X1 nodded. **Any memory I have is to be considered suspect** he told them. **Observe**
An image formed above the device in the middle of the table. It was of X1's view of the flower. There was slow, tinkling music with the image.
**that music is in my memories but I do not remember it** X1 stated.
DRAMATIC REENACTMENT OF POSSIBLE EVENTS MAYBE BASED ON A TRUE STORY WHO KNOWS appeared in Atrekna runes across the image.
**that is why any memory I have of escape is to be considered suspect** X1 stated. **It only took me a few hours of thinking about my escape to realize that the Detainee had faked memories for the twelve others before me, so what was my proof she had not done the same to me. That was when those runes appeared in memories**
The gathered neo-Atrekna all looked at one another and nodded.
X1 tensed for any attack.
"We understand, Grandfather," Urguglug said. He made a motion. "The Fearsome Mother is strange and her lessons can be hard to understand," he then tapped the table. "Since you doubt your own wisdom and knowledge, if you like, you can ask us questions, Grandfather."

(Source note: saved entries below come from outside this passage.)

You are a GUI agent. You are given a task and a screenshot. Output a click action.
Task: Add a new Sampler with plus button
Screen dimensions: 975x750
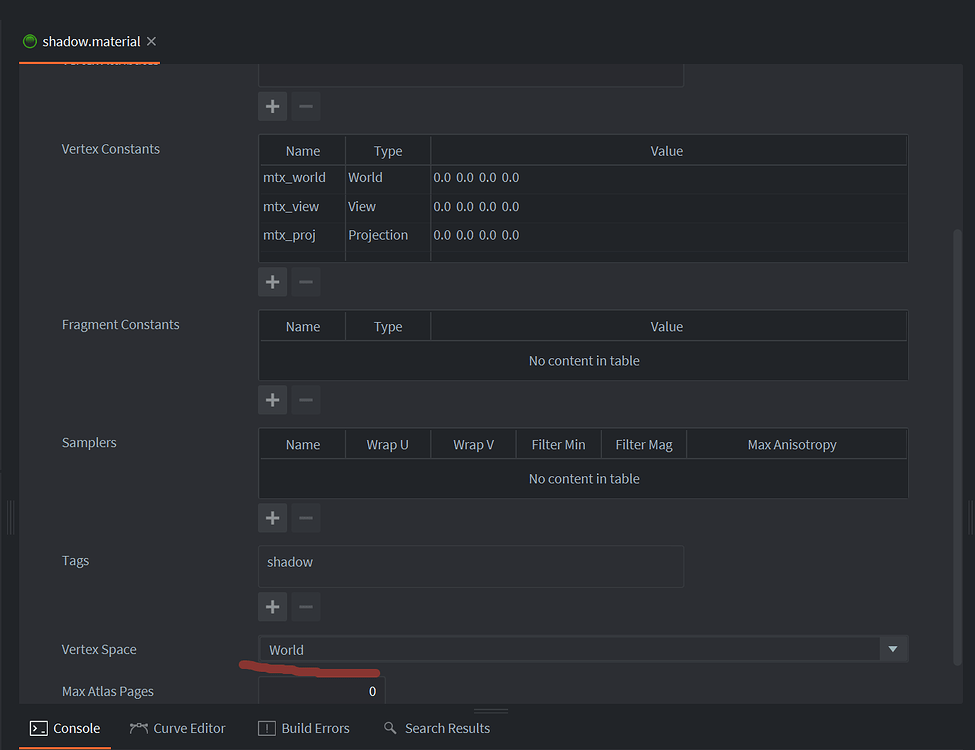point(272,518)
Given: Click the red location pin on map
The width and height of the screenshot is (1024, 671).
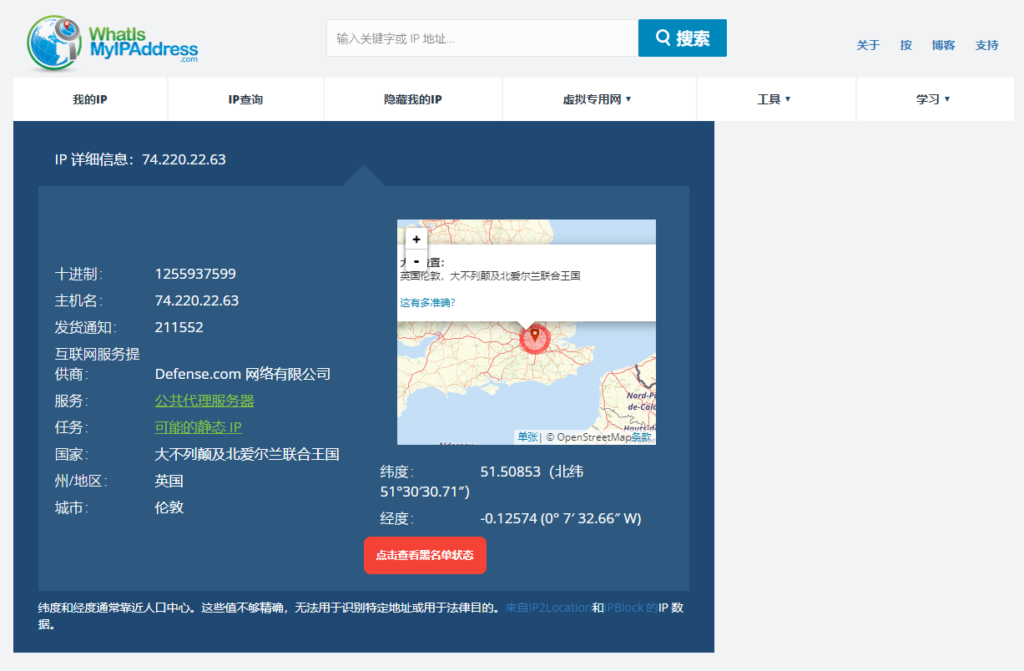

X1 closed all three eyes for a moment, then opened them. He lifted his hand, staring at his pale gray flesh, the red lines running down his arm, to his hand, where it intersected a circle. From the circle was six lines, each running to a finger. At each knuckle was another circle.
One of the sets of neo-Atrekna had the same patterning.
**Will I be allowed to live?** X1 asked.
Urguglug nodded. "Of course, Grandfather. You carry the marks of each of us. You are of us all. You are welcome within our societies, to come and go as you please."
Another neo-Atrekna snapped her fingers to signify that she wished to speak. "I am Dublubgulp, I identify as female, and am of Species Three."
**I greet you**
"We would be honored to have you dwell within repose within our society, Grandfather," she said.
One by one, each group repeated her sentiment.
X1 found he believed them.
The sudden realization of the nihilism of his earlier life hit him with such force he wept.
The fact he was comforted by these strange children made his grief deeper.